**Description of the task**
Rewrite the stretch of the material from the line containing "This screenshot has height=1280, width=720." through the line containing "(360, 930).", changing "Identify" to "Find" and leaving everything else the same. Give back only those lines.

**Material shown**
——
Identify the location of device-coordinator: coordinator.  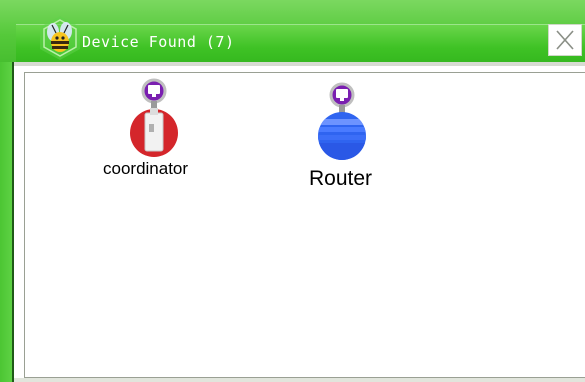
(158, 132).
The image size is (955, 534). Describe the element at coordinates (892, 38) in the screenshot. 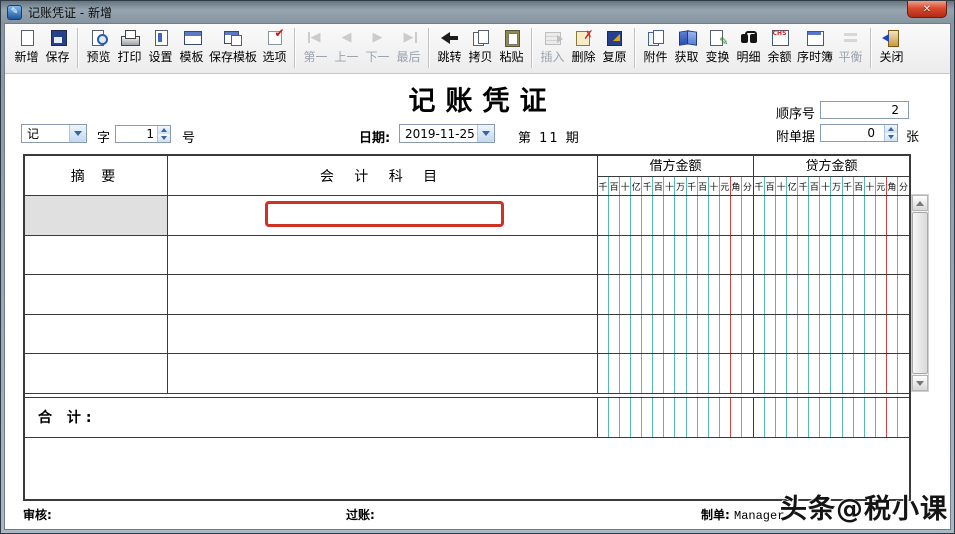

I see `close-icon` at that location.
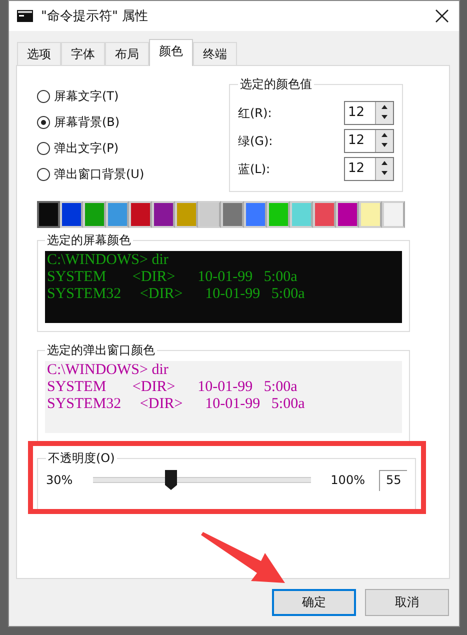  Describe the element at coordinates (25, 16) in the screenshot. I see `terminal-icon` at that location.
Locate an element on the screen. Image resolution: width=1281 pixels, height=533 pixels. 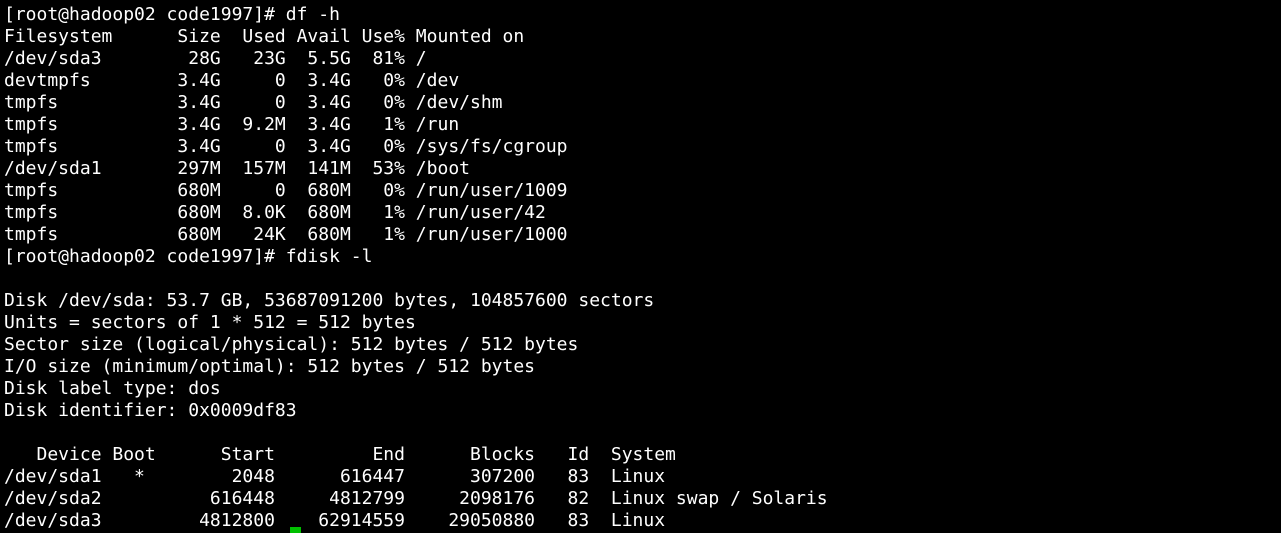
——
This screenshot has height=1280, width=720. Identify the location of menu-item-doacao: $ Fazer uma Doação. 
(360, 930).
——
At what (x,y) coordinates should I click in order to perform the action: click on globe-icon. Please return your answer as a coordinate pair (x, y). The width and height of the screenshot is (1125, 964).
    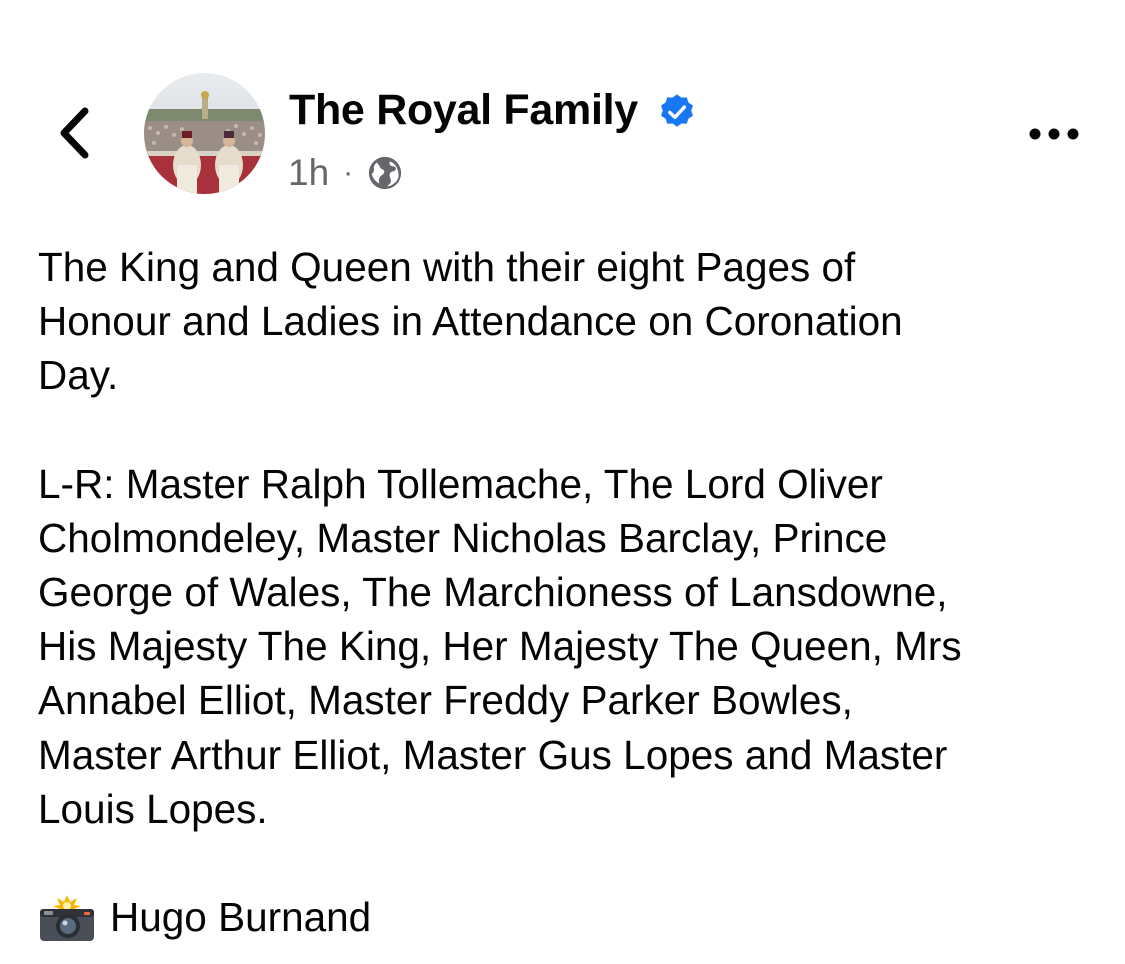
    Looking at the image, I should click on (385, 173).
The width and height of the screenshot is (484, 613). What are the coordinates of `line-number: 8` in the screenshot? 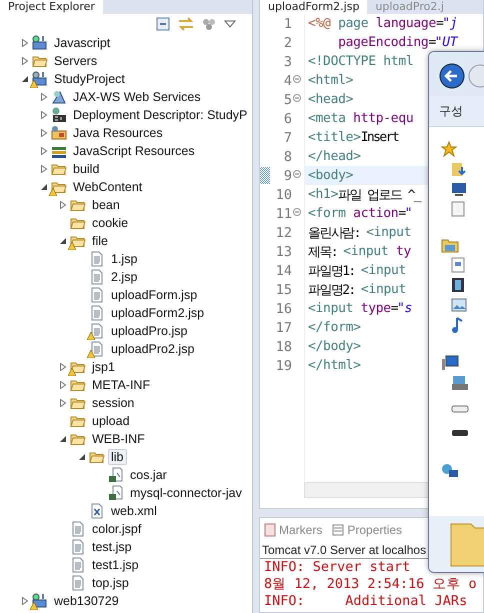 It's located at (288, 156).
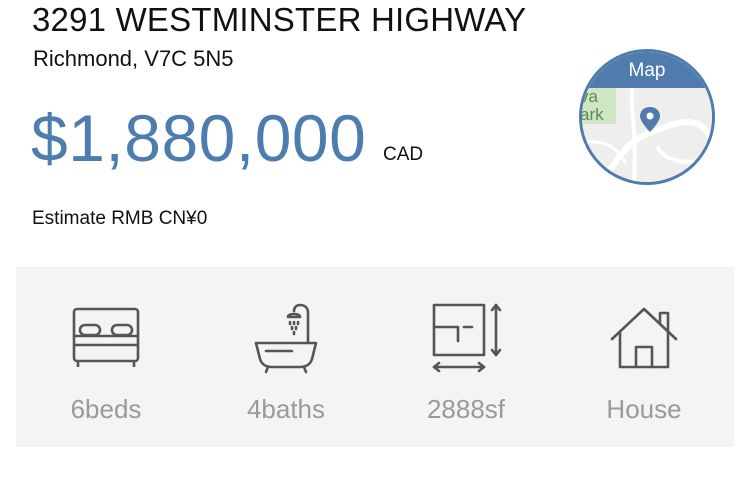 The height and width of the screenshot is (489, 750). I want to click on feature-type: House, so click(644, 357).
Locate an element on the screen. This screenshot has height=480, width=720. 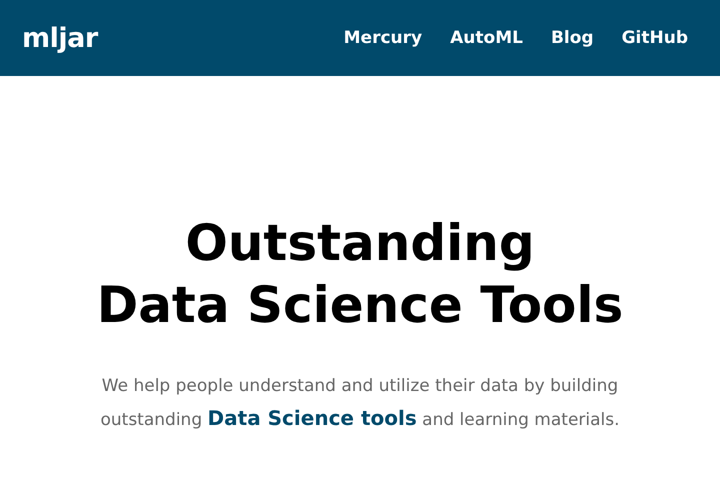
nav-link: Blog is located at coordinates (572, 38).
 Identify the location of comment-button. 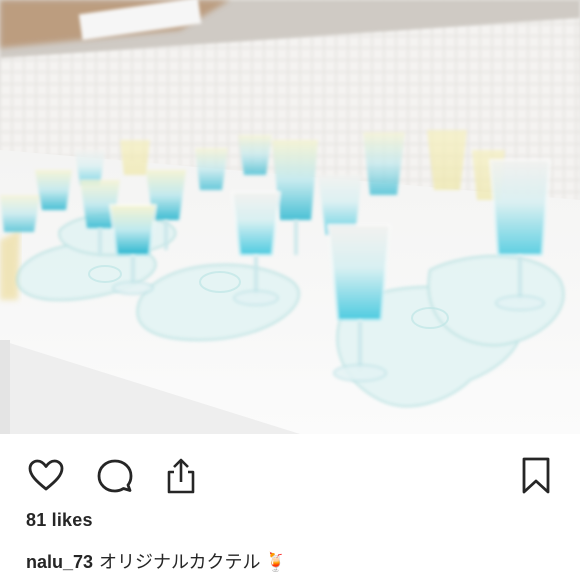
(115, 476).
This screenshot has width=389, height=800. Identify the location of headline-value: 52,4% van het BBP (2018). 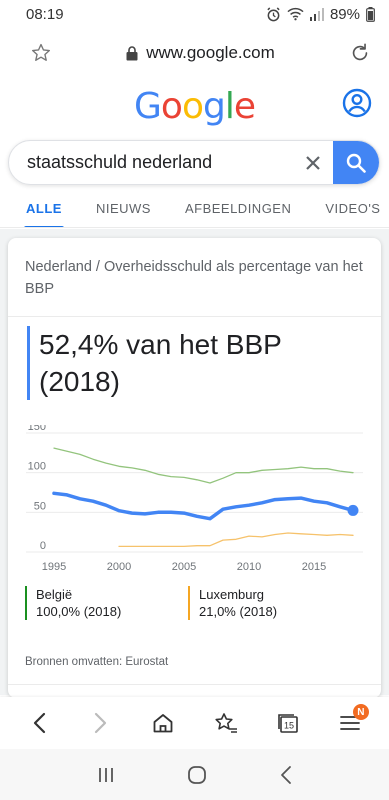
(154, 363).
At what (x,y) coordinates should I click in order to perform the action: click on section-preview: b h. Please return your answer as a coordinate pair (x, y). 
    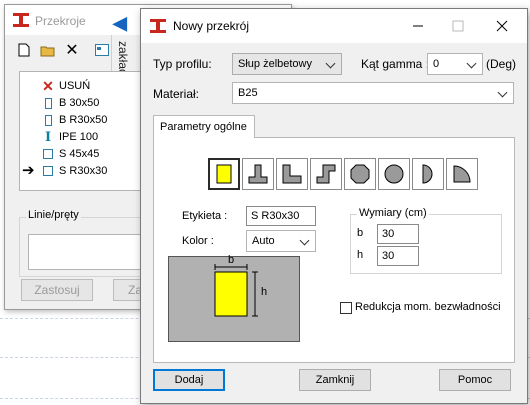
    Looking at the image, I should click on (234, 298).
——
**Written response**
This screenshot has height=1280, width=720. Find the location of menu-item-doacao: $ Fazer uma Doação. 
(360, 930).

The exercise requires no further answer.